У нее были темные волосы, как у матери. Целая шапка волос.
– Можно бантик завязывать, – сказала сестра.
– Разве они не безволосые? – заикаясь, спросил Фрэнсис.
– Да, чаще всего, – доктор засмеялся. – Я говорил вам, она хорошенькая. Задаст она вам хлопот лет, этак, в шестнадцать!
– Девочка, – сказал Фрэнсис.
– Да она будет вам дороже и ближе, чем десять сыновей вместе взятых! Помяните мое слово. Вы еще придете и скажите мне это.
Так это или нет, но она-то в этом не виновата! – подумал Фрэнсис; он наклонился и дотронулся до руки ребенка так же, как до этого – до руки ее матери. Крошечные ручки были теплые. Пальчики ухватили его палец.
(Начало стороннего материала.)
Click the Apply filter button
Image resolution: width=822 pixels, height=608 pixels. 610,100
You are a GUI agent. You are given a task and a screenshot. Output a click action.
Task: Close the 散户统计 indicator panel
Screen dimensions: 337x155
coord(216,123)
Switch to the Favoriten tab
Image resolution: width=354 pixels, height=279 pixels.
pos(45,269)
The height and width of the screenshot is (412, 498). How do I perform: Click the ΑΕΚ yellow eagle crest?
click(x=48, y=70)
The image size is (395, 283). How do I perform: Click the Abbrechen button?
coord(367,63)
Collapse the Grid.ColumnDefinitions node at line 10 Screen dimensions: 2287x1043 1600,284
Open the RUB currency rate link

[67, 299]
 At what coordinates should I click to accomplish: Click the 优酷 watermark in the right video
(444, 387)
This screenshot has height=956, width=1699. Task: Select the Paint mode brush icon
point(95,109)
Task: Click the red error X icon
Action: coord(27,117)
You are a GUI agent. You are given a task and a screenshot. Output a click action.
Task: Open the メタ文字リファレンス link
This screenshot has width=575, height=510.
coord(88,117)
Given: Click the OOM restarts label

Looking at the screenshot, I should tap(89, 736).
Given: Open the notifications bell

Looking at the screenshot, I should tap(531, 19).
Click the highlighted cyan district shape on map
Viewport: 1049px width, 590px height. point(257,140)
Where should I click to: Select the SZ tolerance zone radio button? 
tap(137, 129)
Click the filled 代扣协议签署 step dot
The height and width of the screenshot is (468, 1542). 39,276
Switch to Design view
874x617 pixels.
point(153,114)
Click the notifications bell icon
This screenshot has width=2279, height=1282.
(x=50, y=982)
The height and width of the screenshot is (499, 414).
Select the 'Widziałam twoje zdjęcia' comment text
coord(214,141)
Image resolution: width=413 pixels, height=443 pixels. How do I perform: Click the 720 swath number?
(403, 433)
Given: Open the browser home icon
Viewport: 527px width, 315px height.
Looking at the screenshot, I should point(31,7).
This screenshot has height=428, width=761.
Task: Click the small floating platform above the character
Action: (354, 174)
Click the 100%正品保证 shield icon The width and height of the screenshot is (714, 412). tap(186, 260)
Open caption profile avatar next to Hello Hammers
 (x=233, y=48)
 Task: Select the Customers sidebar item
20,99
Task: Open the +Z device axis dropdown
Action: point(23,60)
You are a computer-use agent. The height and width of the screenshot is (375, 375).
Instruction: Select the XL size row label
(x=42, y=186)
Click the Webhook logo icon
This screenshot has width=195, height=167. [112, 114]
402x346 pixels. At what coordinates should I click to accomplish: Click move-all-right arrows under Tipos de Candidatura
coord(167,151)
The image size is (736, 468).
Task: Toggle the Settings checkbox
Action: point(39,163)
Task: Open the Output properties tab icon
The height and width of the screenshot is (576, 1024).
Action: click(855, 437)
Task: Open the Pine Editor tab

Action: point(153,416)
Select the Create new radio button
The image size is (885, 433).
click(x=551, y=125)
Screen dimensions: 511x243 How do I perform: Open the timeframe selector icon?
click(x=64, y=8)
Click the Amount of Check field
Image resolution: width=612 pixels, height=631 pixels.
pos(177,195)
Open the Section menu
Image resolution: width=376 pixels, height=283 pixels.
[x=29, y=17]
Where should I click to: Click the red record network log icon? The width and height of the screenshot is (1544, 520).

Буквально мгновения прошли с тех пор, как это маленькое существо появилось на свет Божий, а оно уже требует что-то, ведет борьбу за существование! Пальчики сомкнулись. У него появилось странное чувство. Он так бы и держал свою руку в ее пальчиках, если бы сестра не отнесла малышку в кроватку…
В приемной Лионель вопросительно посмотрел на него.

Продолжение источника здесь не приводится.